Current clinical trials testing CRISPR/Cas9-based antitumor therapeutic strategies are reported in Table 2 [139]. Meanwhile, research applying CRISPR systems based on different enzymatic proteins, such as Cas12 and Cas 13, is gaining ground.
Opportunities for cancer diagnosis and treatment using the novel Cas12- and Cas13-based CRISPR systems
Discovery of alternative CRISPR systems beyond the widely used Type II Streptococcus pyogenes Cas9 has expanded the toolkit for genetic manipulation.

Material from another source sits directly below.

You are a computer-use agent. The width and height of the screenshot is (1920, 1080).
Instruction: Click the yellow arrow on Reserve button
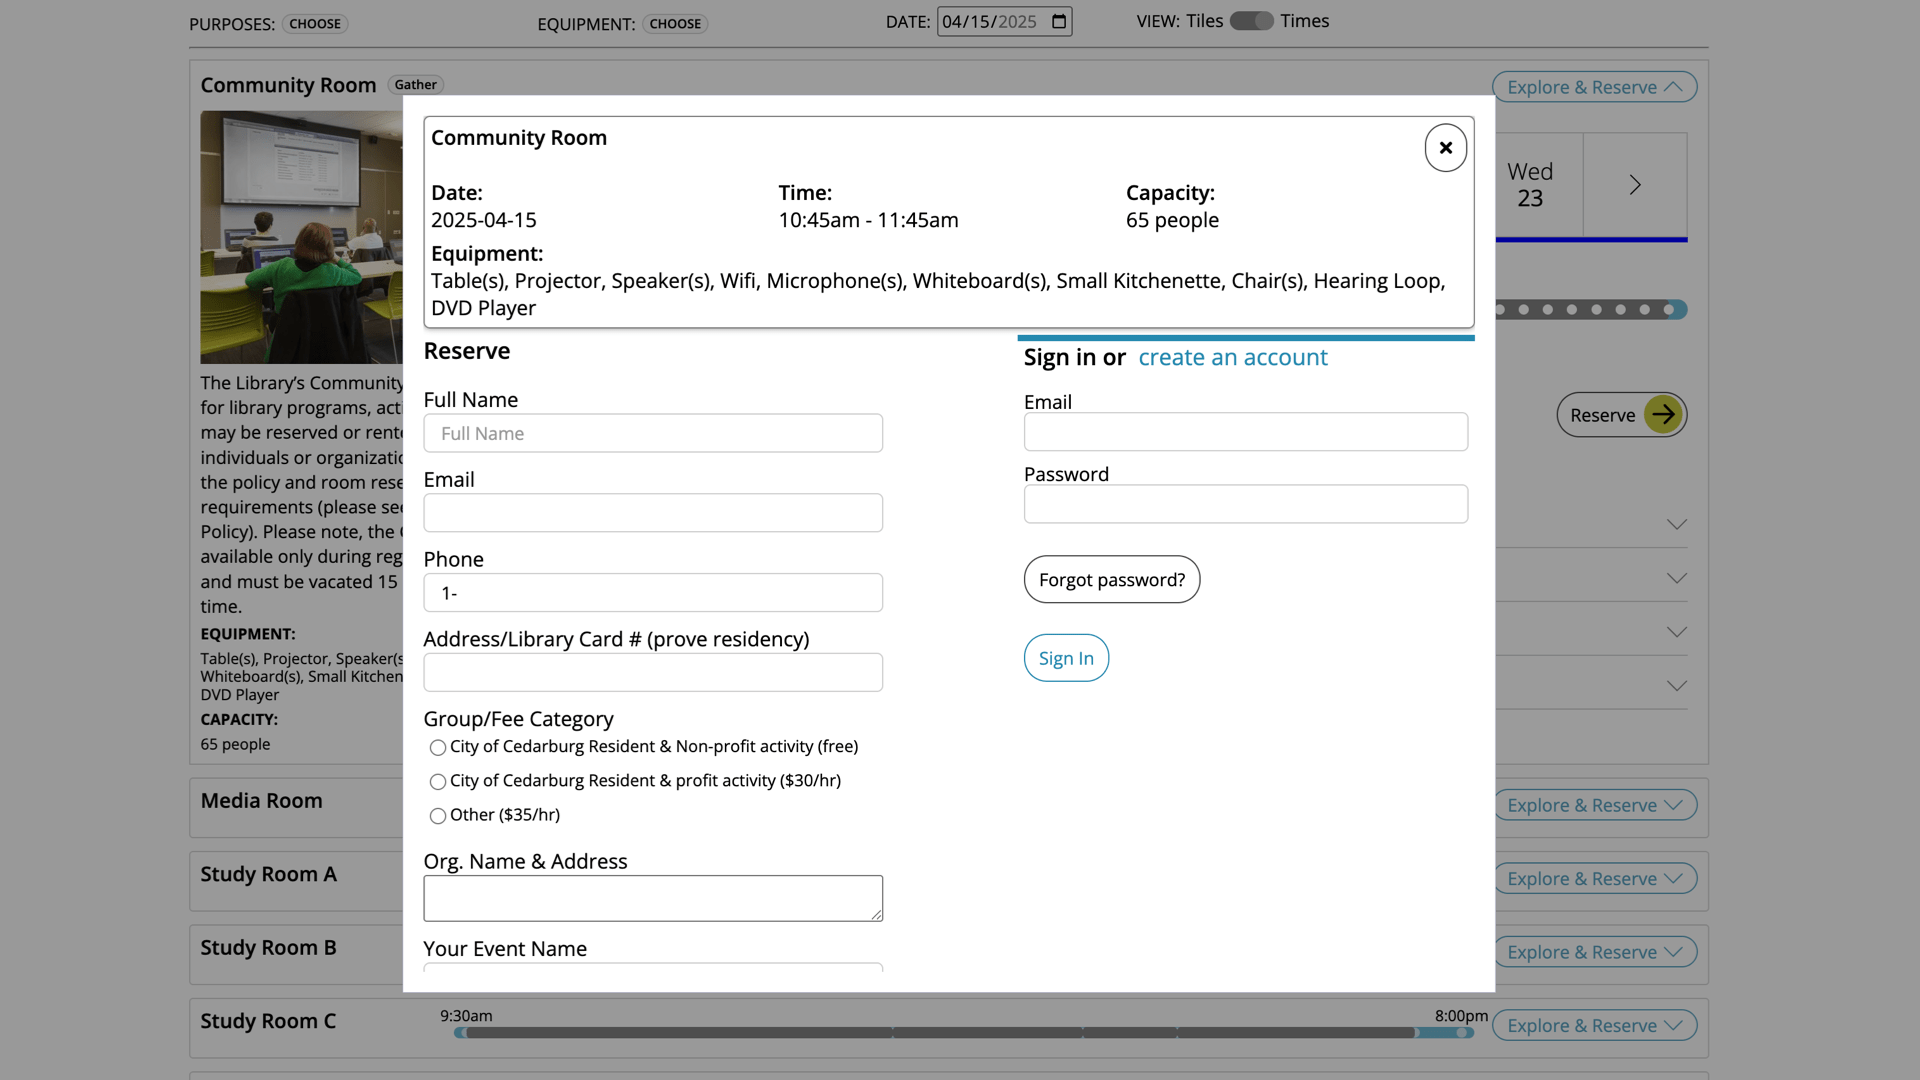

CRISPR/Cas12 is a member of the CRISPR gene-editing family, which belongs to the Class 2, Type V system, with Cas12a being one of its most used subtypes [3]. Cas12 recognizes complementary ssDNA or dsDNA containing a PAM sequence under the guidance of its CRISPR RNA (crRNA), which directs DNA cleavage through a single RuvC structural domain [140]. Cas12 has been reported to have efficient trans-cleavage activity. It can induce robust and nonspecific ssDNA cleavage when it cleaves dsDNA in a sequence-specific manner, a property that has been widely used, especially in diagnostic applications, since its discovery in 2018 [141]. CRISPR/Cas12 can induce double-stranded breaks (DSBs) for permanent gene knock-out, insertion, or correction (Fig. 1b). Compared to Cas9, Cas12 has important advantages, such as: 1. generating staggered or “sticky” ends in DNA, which can enhance homology-directed repair and be advantageous in precision genome editing [142]; 2. targeting several distinct genomic loci, a process referred to as multiplexing, which enables strategies for targeting diseases involving multiple genes [143]; 3. the property of non-specific single-strand DNA cleavage activity, which makes Cas12 suitable for molecular diagnostics, such as detecting specific DNA sequences in infectious diseases and cancers [144].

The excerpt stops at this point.